In an attempt to rationalize road tax on cars and two wheelers levied by states in India, the Center has proposed a minimum rate of 6 percent on the sale price. Currently, the states charge between 2 percent to 18 percent road tax on cars. These proposals were made by the Transport Development Council (TDC) headed by Road Transport and Highways Minister C P Joshi. The TDC also proposed to exempt tourist vehicles from permit fee besides developing an online tax collection system. If the proposals are accepted, car prices will shoot up in states where the road tax is currently less than 6 percent.
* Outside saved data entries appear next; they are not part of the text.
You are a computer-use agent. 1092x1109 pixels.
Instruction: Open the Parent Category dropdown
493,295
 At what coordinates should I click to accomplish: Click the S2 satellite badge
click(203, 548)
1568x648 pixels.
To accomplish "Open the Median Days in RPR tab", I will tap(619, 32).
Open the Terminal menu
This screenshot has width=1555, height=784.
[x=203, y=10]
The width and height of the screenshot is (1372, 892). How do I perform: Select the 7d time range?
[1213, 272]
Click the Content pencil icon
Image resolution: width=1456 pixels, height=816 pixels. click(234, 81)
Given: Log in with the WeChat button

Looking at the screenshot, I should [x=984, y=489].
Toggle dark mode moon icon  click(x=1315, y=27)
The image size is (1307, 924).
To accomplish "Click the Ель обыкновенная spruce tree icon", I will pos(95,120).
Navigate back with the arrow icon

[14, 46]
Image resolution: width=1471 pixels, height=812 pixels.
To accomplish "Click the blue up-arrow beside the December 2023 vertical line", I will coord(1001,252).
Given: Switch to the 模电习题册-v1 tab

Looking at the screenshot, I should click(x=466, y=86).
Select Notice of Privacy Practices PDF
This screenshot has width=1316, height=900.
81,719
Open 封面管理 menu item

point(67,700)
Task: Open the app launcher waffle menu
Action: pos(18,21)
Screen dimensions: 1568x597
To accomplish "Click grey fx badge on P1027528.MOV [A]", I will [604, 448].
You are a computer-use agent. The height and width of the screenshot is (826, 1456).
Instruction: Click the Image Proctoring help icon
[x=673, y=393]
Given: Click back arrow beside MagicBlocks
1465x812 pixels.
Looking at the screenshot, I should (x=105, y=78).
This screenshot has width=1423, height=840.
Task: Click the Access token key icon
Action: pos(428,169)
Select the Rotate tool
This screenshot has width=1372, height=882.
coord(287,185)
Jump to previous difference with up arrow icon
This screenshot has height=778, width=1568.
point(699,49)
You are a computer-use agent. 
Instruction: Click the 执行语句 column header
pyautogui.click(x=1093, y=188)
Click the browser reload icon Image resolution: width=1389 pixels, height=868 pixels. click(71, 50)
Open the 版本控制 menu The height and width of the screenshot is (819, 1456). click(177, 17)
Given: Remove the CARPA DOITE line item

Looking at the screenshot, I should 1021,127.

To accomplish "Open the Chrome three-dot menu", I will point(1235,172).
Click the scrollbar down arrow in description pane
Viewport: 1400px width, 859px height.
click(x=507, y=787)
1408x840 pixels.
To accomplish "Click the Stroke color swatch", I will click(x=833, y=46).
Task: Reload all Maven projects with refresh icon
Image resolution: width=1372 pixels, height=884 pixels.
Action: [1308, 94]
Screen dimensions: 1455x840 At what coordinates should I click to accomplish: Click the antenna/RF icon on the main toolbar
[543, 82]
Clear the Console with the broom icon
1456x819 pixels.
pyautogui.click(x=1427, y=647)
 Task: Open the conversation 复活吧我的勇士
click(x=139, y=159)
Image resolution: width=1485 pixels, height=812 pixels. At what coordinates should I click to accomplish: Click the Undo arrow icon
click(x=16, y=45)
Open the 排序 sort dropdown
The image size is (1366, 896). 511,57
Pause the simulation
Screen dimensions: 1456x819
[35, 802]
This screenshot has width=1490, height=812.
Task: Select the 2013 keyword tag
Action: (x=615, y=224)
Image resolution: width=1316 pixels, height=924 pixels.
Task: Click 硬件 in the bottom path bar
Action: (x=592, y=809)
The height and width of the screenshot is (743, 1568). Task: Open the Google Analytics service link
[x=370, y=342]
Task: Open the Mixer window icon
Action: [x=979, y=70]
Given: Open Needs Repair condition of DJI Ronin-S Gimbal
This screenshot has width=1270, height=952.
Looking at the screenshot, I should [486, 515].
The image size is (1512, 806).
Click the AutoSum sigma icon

The proposals by TDC were made in the light of the ongoing discrepancy in the road tax levied by different states in India. Following which is the vehicle prices are different in different states. With the new rationisation of taxation in place, states will levy a minimum of 6 percent road tax. Another significant proposal by TDC is the online collection of road tax, which will make tax collection faster and easier for the customers thus enabling the transport ministry to have a larger collection on time.
The proposal for waiving tourist permit fee on tourist vehicles is taken in the light of the fact that still the collection is too low to the tune of Rs 40 crore and waiving the permit fee will further help boost tourism in India. The new road tax policy however authorizes states to levy higher tax in general or on specific models. Currently, the different states levy different rates of road tax besides, other fees such as parking fee and other taxes with respect to fuel and engine capacity of the car. However, even with the new tax fee policy, the states will continue to do so except the fact that the state will not be allowed to levy a road tax below 6 percent. Thus in such state where the road tax is currently less than 6 percent, car prices will shoot up.